4. Verweerder acht de uitslag van het onderzoek van Bureau Documenten ten aanzien van de valsheid van het Somalische paspoort van belang, alsmede het feit dat eiser een Keniaans paspoort op zijn naam heeft dat echt is bevonden en stelt zich derhalve op het standpunt dat het niet geloofwaardig is dat eiser de Somalische nationaliteit heeft. Ten aanzien van de nationaliteitsverklaring stelt verweerder zich op het standpunt dat het overleggen hiervan niet dusdanig zwaar weegt dat hij anders denkt over de nationaliteit van eiser, nu deze verklaring enkel is afgegeven op basis van een gesprek tussen een vertegenwoordiger van de Somalische ambassade te Brussel en eiser en niet op basis van onderzoek of het overleggen van brondocumenten. Nu eiser niet aannemelijk heeft gemaakt dat hij het echt bevonden Keniaanse paspoort op frauduleuze wijze heeft verkregen en daar tegenover een met aan zekerheid grenzende waarschijnlijkheid niet echt bevonden Somalisch paspoort heeft overgelegd, moet ervan worden uitgegaan dat eiser de Keniaanse nationaliteit bezit.

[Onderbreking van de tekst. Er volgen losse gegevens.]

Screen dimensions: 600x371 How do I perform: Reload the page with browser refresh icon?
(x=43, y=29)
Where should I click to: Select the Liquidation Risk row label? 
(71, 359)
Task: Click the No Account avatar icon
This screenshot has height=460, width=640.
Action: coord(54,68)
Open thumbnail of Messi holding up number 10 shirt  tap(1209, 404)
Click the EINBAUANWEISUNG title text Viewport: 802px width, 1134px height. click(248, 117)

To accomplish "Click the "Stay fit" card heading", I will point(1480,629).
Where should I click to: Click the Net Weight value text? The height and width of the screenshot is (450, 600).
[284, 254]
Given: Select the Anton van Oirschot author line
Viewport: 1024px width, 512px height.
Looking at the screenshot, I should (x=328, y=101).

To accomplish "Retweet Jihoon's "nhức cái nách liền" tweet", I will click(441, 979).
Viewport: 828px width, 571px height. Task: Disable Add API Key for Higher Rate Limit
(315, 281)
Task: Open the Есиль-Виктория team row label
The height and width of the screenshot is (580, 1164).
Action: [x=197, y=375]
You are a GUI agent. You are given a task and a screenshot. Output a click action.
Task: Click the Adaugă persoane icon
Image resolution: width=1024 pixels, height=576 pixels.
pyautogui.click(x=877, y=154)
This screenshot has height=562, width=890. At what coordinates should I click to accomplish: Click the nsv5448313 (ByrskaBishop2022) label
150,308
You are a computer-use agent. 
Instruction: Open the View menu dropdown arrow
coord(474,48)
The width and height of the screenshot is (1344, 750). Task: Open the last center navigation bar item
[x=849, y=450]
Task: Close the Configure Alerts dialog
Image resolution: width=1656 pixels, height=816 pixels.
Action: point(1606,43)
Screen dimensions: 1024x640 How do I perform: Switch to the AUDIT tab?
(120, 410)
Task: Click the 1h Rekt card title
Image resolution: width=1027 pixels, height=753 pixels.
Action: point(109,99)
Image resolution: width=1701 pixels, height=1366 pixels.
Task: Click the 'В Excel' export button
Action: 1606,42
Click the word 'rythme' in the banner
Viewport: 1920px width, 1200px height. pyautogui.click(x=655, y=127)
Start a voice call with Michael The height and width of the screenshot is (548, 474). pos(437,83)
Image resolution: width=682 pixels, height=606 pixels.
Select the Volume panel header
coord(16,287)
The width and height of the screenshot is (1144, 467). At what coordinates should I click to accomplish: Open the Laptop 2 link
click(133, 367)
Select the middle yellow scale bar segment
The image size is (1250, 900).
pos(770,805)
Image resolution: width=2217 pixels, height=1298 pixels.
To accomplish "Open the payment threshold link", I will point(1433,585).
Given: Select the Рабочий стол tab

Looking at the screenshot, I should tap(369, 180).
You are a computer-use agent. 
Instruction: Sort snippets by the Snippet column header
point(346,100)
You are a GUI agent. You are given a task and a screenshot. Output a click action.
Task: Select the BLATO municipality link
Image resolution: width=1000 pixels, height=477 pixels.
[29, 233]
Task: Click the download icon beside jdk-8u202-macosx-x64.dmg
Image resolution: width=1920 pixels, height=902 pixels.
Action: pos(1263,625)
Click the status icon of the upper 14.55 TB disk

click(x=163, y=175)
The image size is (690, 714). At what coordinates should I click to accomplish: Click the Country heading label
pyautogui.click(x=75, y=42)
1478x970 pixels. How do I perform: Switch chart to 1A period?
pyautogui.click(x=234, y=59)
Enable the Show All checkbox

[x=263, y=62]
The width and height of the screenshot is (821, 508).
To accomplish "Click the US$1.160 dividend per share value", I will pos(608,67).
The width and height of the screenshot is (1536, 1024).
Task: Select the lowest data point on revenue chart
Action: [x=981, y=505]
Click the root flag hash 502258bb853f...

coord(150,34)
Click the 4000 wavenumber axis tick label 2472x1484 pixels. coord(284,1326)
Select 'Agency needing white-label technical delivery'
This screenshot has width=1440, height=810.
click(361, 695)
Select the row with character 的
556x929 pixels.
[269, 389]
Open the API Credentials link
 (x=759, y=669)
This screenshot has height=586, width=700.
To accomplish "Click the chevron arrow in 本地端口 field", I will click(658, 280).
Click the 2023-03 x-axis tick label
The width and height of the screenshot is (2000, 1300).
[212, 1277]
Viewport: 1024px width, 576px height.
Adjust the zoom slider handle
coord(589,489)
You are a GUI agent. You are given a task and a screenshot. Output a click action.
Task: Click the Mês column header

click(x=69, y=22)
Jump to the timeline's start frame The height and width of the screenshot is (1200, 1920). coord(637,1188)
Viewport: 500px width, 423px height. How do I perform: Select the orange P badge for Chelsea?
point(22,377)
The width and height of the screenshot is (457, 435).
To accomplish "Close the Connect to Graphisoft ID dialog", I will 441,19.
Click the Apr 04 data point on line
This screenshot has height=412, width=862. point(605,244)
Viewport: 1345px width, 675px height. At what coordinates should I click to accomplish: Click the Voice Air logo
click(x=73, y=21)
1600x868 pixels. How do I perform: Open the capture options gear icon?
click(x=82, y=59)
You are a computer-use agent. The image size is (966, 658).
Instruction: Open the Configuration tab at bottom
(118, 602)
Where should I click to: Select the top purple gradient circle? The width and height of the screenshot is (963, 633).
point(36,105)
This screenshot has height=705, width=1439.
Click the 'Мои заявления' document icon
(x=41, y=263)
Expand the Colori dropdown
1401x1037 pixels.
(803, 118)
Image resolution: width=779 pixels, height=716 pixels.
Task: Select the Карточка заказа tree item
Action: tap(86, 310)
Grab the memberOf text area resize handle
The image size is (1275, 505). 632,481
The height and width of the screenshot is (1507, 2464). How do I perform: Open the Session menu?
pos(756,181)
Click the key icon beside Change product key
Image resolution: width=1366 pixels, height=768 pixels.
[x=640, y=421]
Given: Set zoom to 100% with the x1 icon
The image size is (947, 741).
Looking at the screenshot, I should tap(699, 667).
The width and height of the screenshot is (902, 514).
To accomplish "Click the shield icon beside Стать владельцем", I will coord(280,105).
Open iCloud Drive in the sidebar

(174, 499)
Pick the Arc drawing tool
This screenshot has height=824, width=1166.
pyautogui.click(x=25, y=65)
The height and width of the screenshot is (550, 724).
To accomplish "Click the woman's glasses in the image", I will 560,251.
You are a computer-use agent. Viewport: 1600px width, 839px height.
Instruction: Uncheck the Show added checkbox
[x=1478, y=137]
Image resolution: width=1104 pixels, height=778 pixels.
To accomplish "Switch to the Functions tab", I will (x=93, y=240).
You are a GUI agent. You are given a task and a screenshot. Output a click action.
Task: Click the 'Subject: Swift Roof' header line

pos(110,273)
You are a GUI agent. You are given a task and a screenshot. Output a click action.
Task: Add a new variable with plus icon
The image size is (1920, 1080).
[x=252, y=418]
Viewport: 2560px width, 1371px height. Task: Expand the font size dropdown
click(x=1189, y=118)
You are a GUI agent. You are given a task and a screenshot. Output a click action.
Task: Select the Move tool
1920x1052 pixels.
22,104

5. Eiser voert aan dat de echt bevonden nationaliteitsverklaring, mede gezien zijn gedetailleerde en consistente verklaringen over zijn herkomst uit[plaats] en de eerder overgelegde geboorteakte en kopieën van de documenten van zijn ouders, voor verweerder aanleiding zou moeten zijn om eisers Somalische nationaliteit aan te nemen. Eiser verwijst naar een uitspraak van deze rechtbank en zittingsplaats van 1 augustus 2014 (AWB 14/16312 + 14/16314) waarin een nationaliteitsverklaring afgegeven door de Somalische ambassade voor verweerder wel voldoende was om de Somalische nationaliteit aan te nemen, ondanks het feit dat ook die verklaring niet was afgegeven op basis van brondocumentenonderzoek. Al deze stukken zouden in ieder geval moeten leiden tot een bewijslastverschuiving van eiser naar verweerder. Eiser heeft voorts verwezen naar het algemeen ambtsbericht inzake Somalië van 19 december 2013 (het ambtsbericht) waaruit blijkt dat Somaliërs Keniaanse paspoorten kopen om te kunnen reizen, aldus eiser.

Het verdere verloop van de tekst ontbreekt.